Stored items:
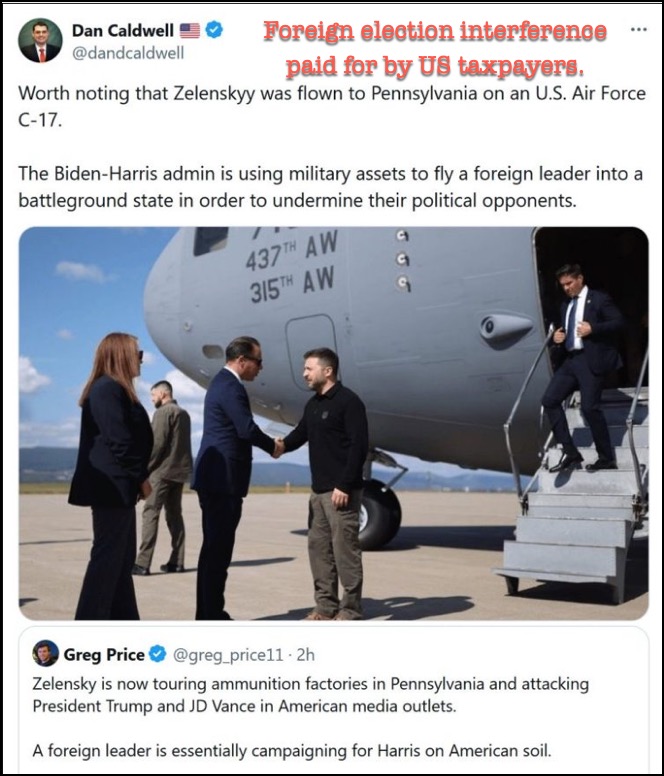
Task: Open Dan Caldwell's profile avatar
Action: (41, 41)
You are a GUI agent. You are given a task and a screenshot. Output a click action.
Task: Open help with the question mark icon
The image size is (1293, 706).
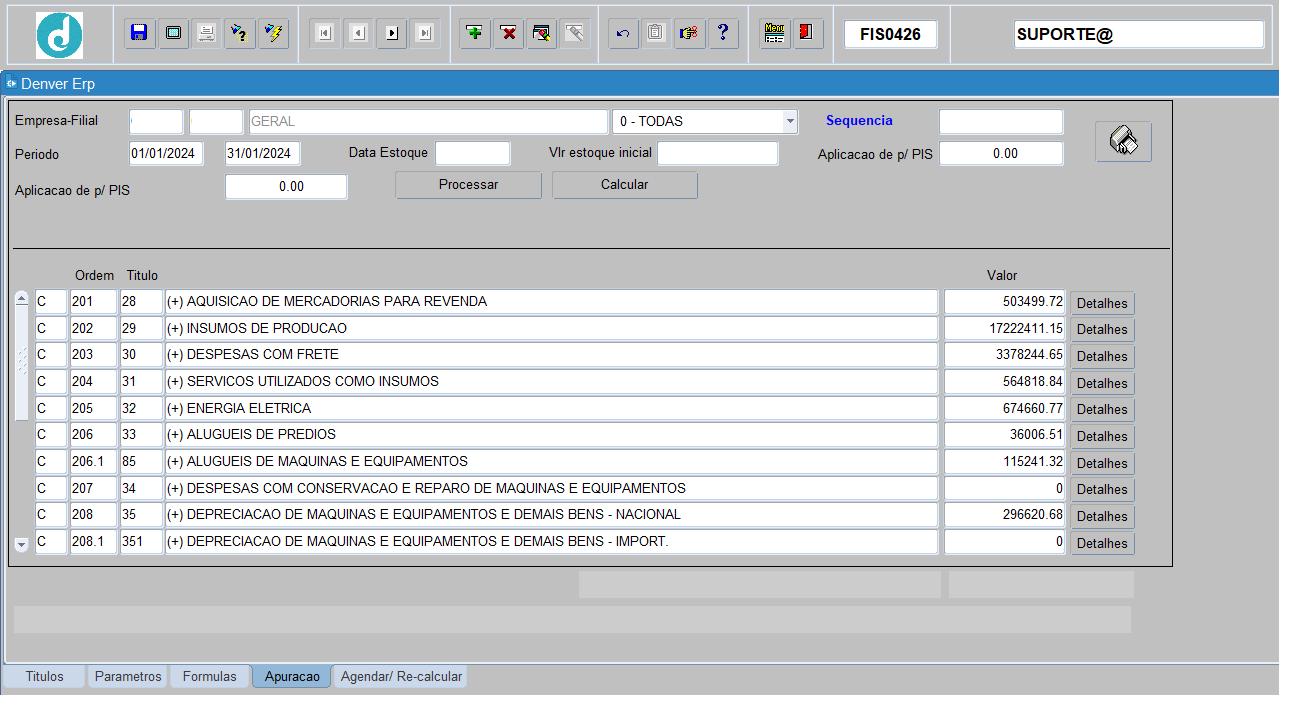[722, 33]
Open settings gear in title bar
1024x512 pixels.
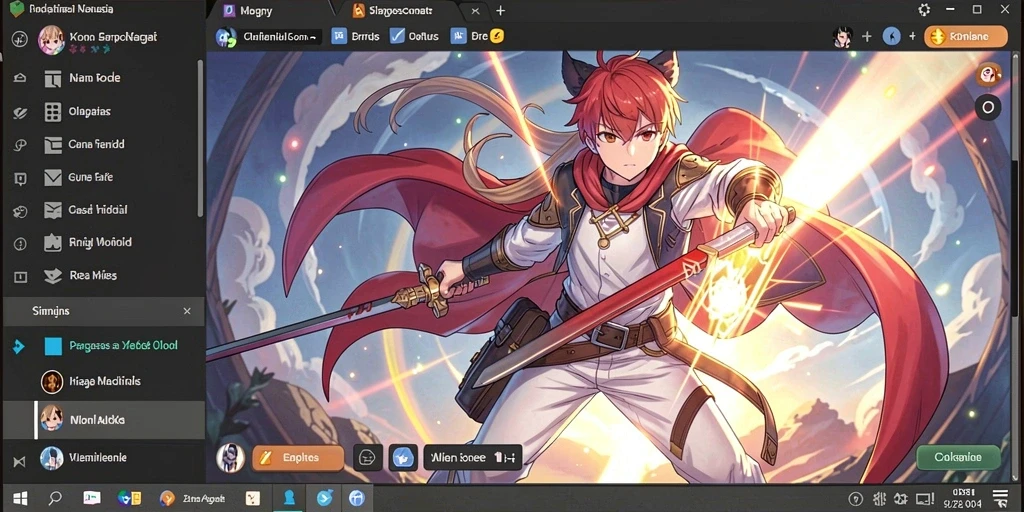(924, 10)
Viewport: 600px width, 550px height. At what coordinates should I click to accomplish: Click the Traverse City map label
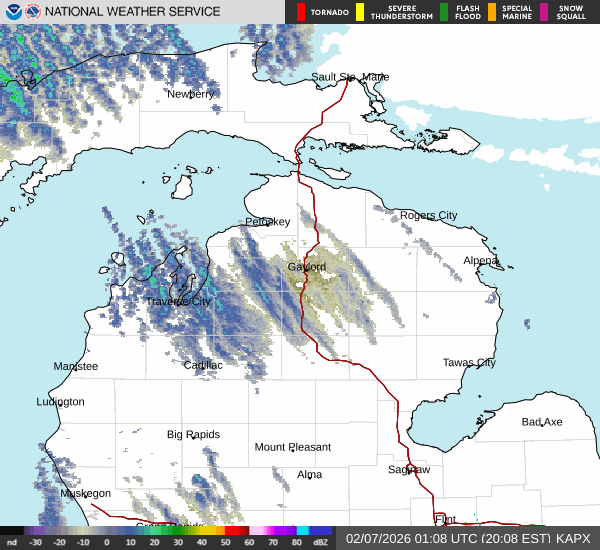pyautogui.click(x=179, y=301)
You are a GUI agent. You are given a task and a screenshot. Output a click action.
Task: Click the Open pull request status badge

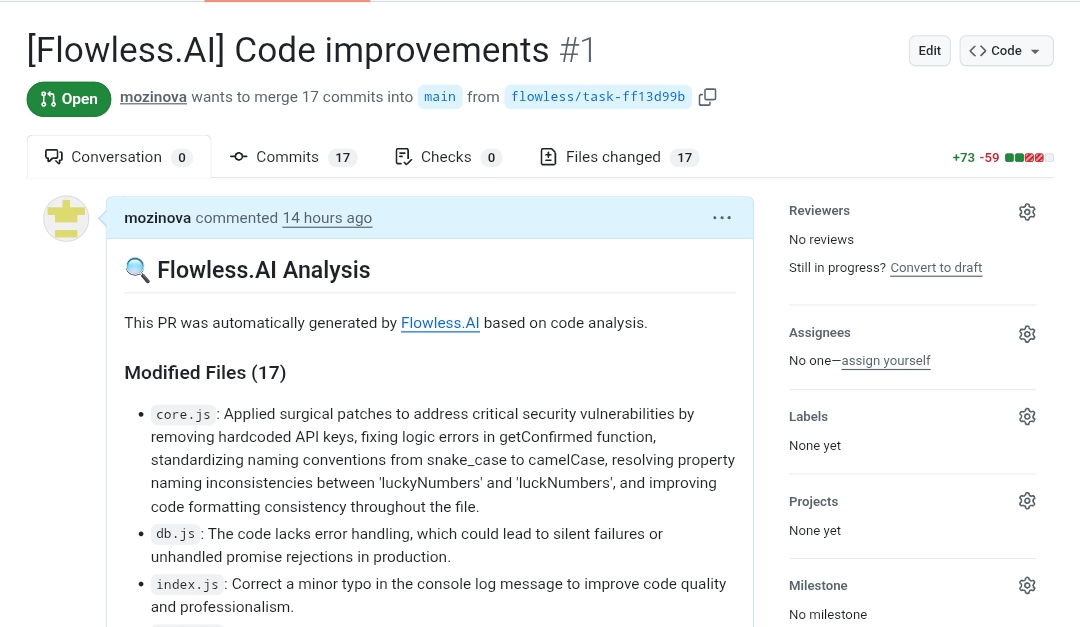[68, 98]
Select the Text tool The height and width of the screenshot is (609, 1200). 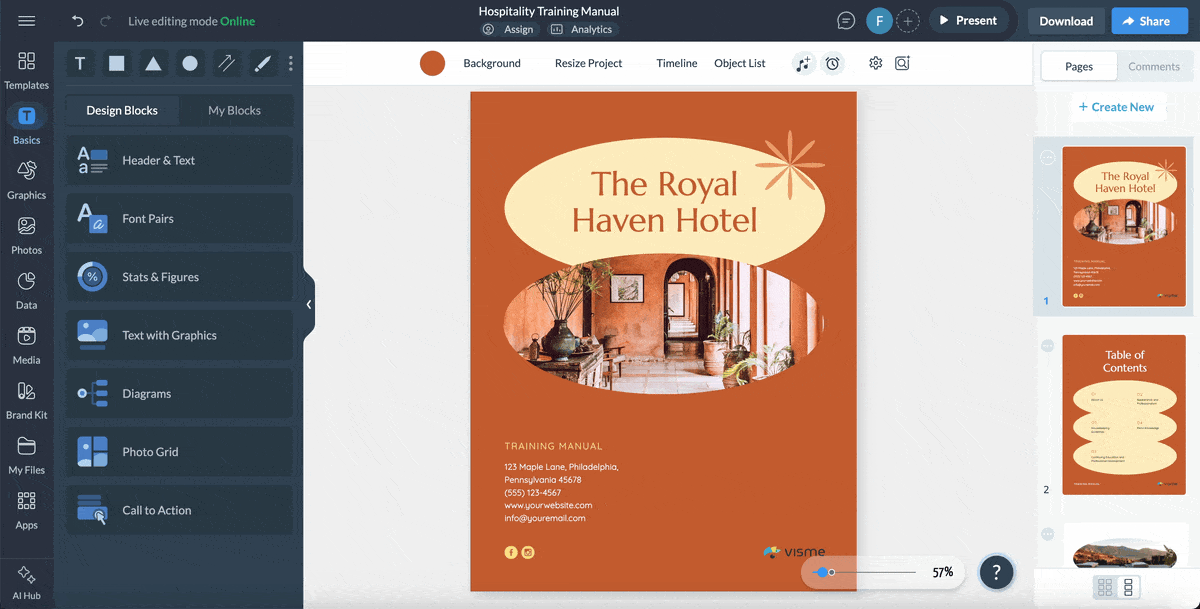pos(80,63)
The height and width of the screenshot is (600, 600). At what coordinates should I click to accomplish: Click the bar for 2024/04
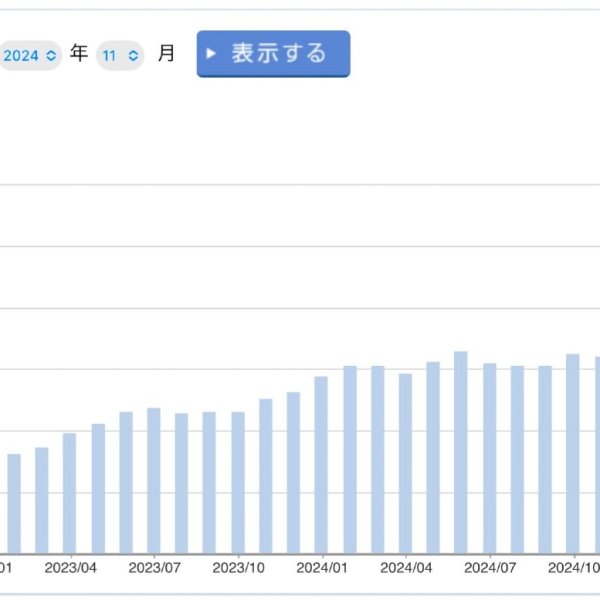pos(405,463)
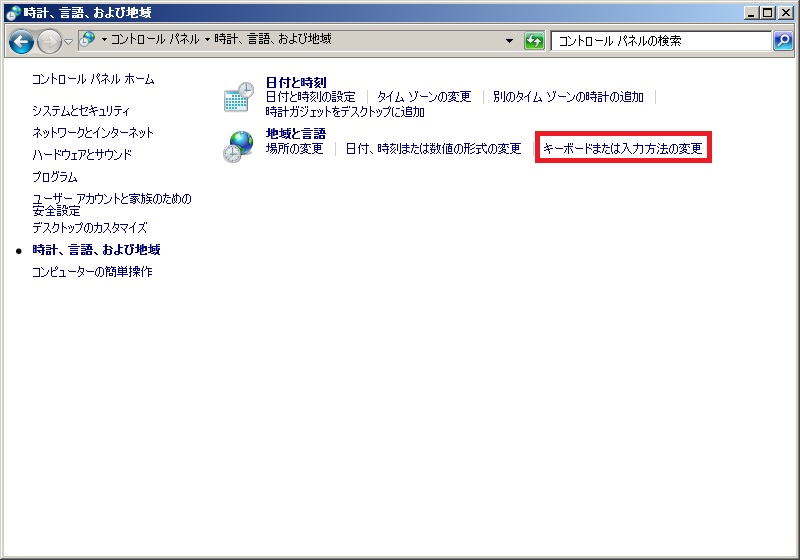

Problem: If pictures appear, drop them, and retype exactly the lines from the "The height and width of the screenshot is (600, 600)." line through the last line of the data above.

Response to the exercise:
The height and width of the screenshot is (600, 600). At what coordinates should I click to accomplish: Click the bar for 2024/04
pos(405,463)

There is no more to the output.